Signing code, however, has its own problems. According to Bruce Schneier [Schneier 2000]:

First, users have no idea how to decide if a particular signer is trusted or not. Second, just because a component is signed doesn't mean that it is safe. Third, just because two components are individually signed does not mean that using them together is safe; lots of accidental harmful interactions can be exploited. Fourth, "safe" is not an all-or-nothing thing; there are degrees of safety. And fifth, the fact that the evidence of attack (the signature on the code) is stored on the computer under attack is mostly useless: The attacker could delete or modify the signature during the attack, or simply reformat the drive where the signature is stored.

Code signing is designed to authenticate the origin of the code as well as to verify the integrity of the code. It relies on a certification authority (CA) to confirm the identity of the principal signer. Naive users should not be expected to understand how certificates and the public key infrastructure (PKI) work.

Users commonly associate digital signatures with safety of code execution, trusting the code to cause them no harm. The problem arises when a vulnerability is discovered in signed code. Because many systems are configured to permanently trust certain signing organizations, those systems fail to notify their users when downloading content signed by the trusted organization, even when that content contains vulnerabilities.
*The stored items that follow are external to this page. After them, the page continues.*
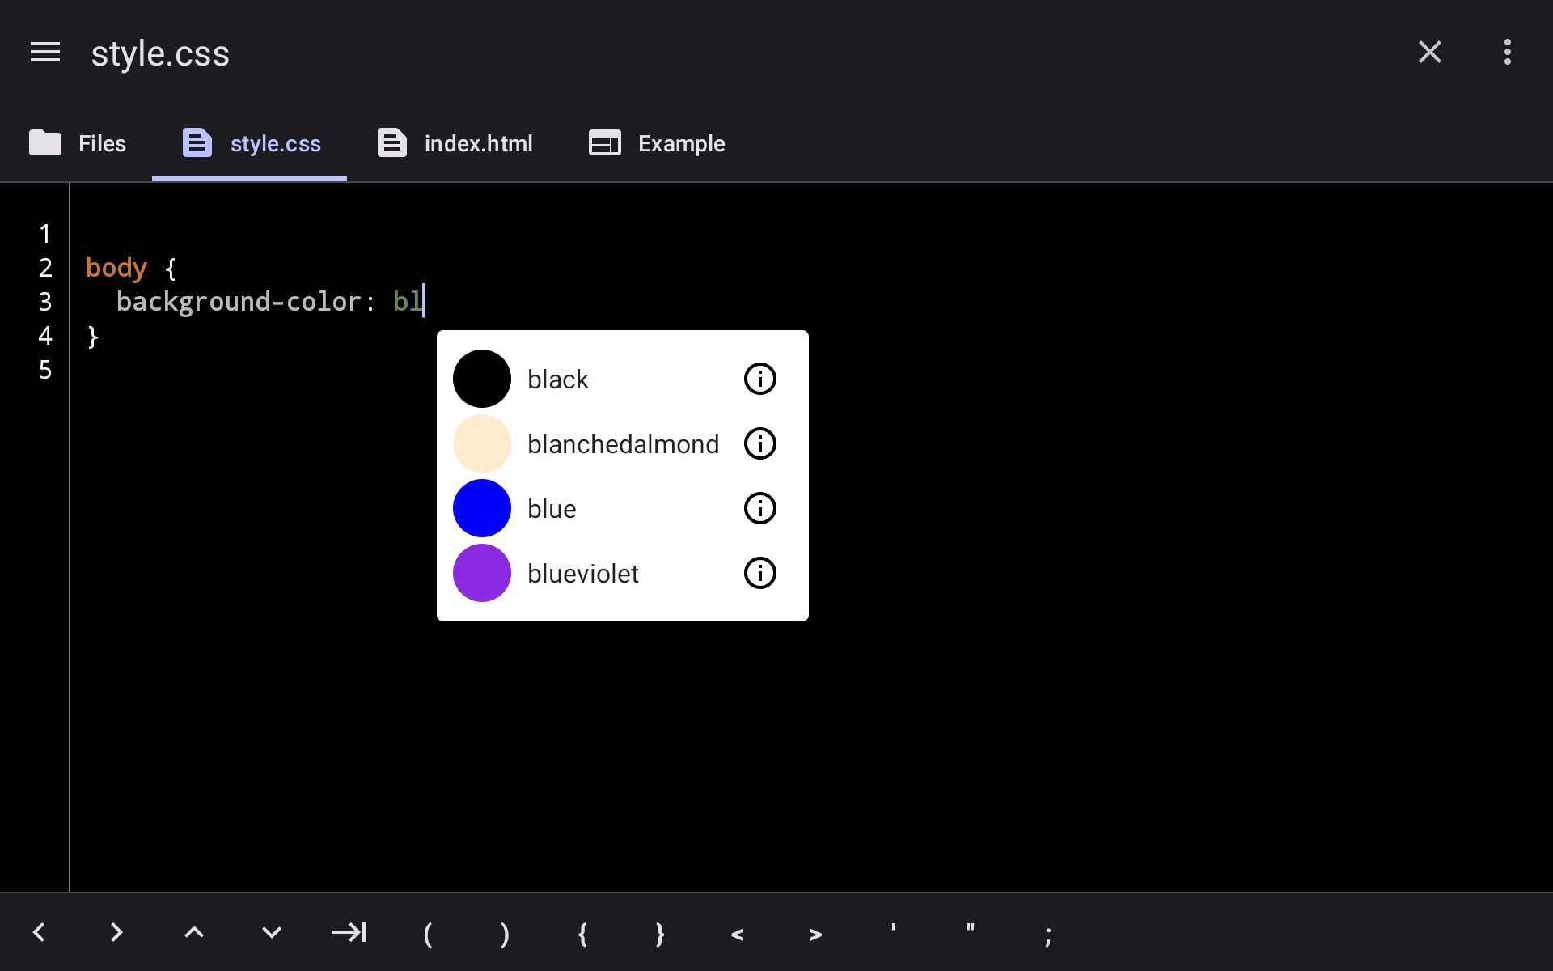Image resolution: width=1553 pixels, height=971 pixels.
Task: Move cursor right with arrow icon
Action: coord(116,933)
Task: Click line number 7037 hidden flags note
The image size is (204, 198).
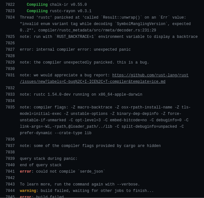Action: tap(10, 146)
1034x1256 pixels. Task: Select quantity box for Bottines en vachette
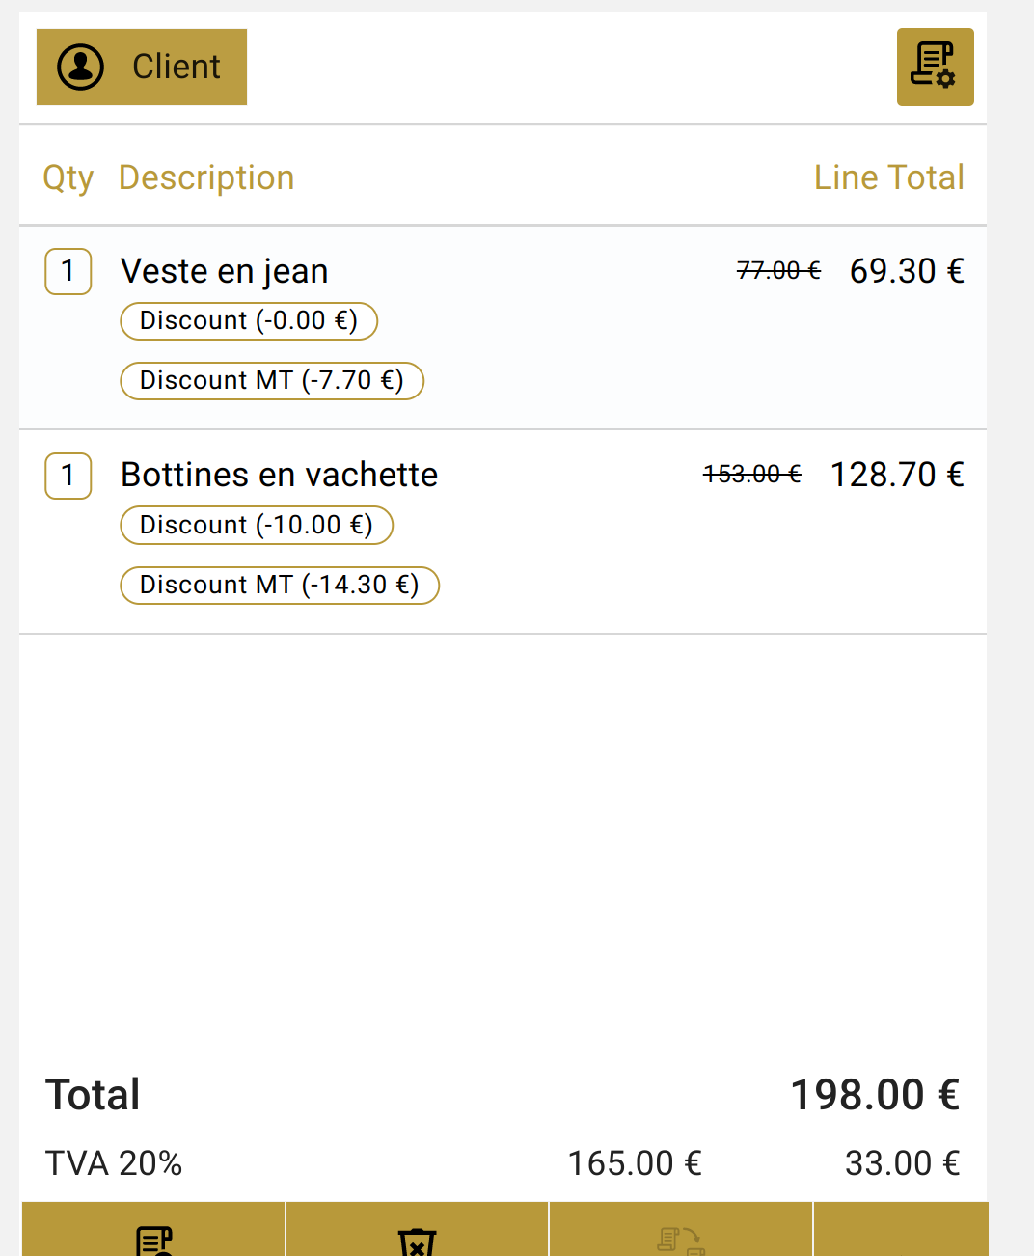coord(68,476)
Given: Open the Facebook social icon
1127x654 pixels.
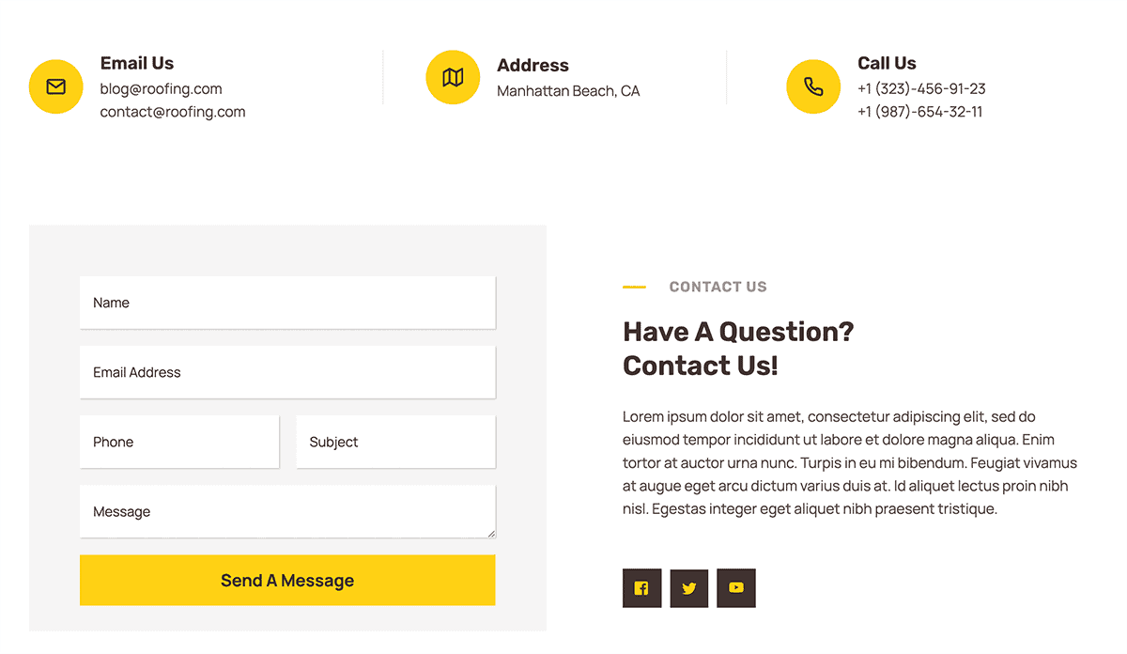Looking at the screenshot, I should (641, 588).
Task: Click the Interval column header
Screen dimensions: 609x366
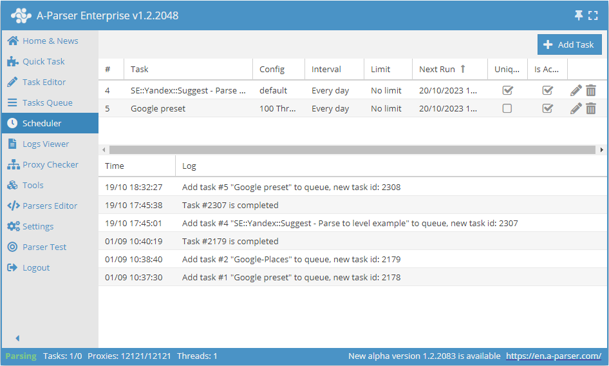Action: tap(326, 69)
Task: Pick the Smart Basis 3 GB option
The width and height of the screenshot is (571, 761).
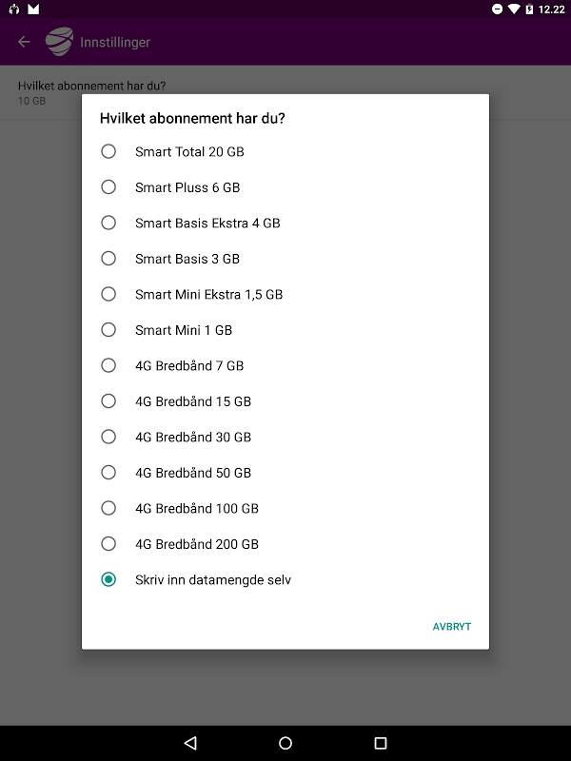Action: pyautogui.click(x=108, y=259)
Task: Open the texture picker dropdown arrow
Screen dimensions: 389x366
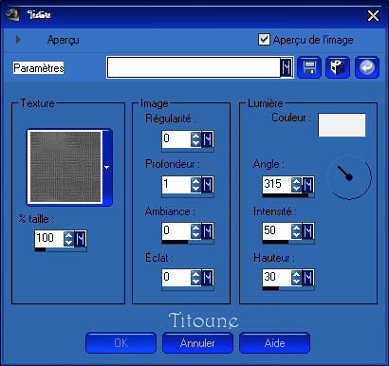Action: pos(107,167)
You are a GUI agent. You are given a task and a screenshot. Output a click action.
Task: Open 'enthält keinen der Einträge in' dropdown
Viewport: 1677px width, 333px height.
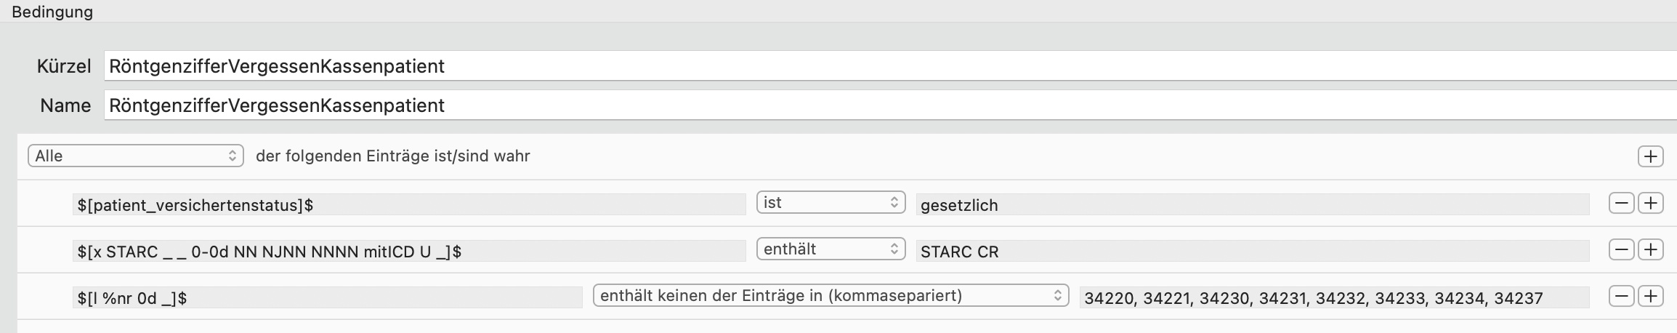click(x=831, y=295)
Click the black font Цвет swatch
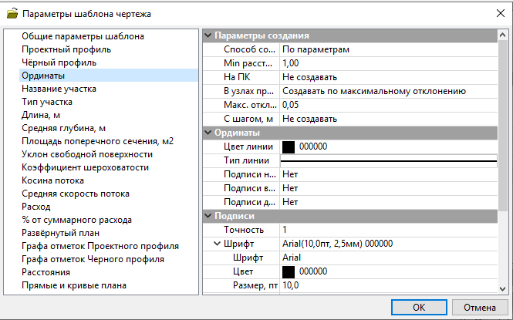Viewport: 513px width, 320px height. pyautogui.click(x=289, y=271)

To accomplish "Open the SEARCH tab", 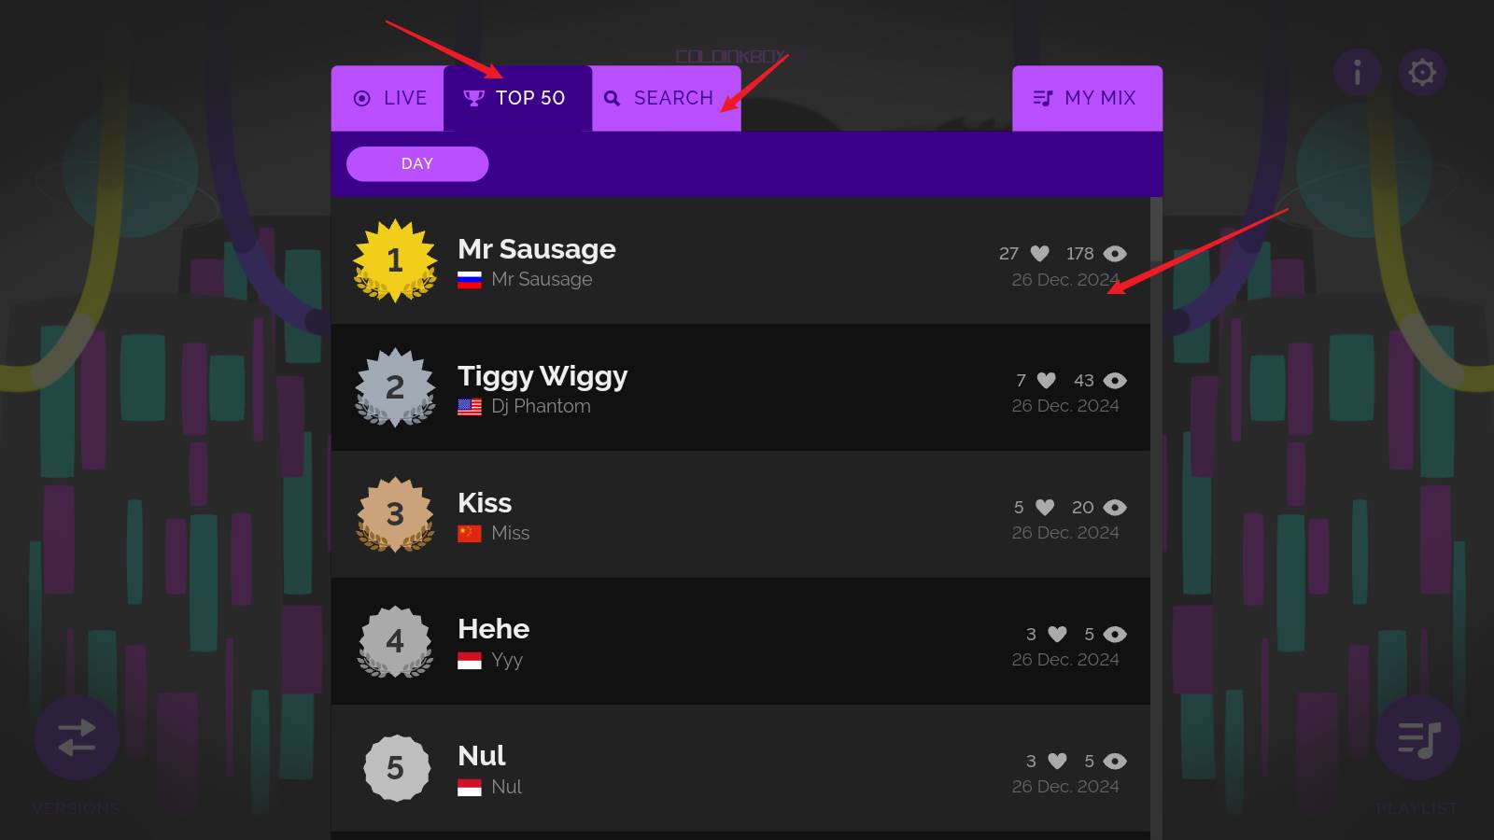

An attacker can offer the users legitimately signed vulnerable content with the intention of exploiting that content.

Consider, for example, signed Java applets. When a certificate is verified, on widely used platforms, the user is presented with a security dialog in which the option "Always trust the content from the publisher" is selected by default. The dialog primarily asks whether or not the signed code should be executed. Unfortunately, if the user confirms the dialog with the check box selected, the "Always trust..." setting overrides any future warning dialogs. An attacker can take advantage of this mechanism by exploiting vulnerable code signed by the trusted organization. In this case, the code will execute with the user's implied permission and can be freely exploited.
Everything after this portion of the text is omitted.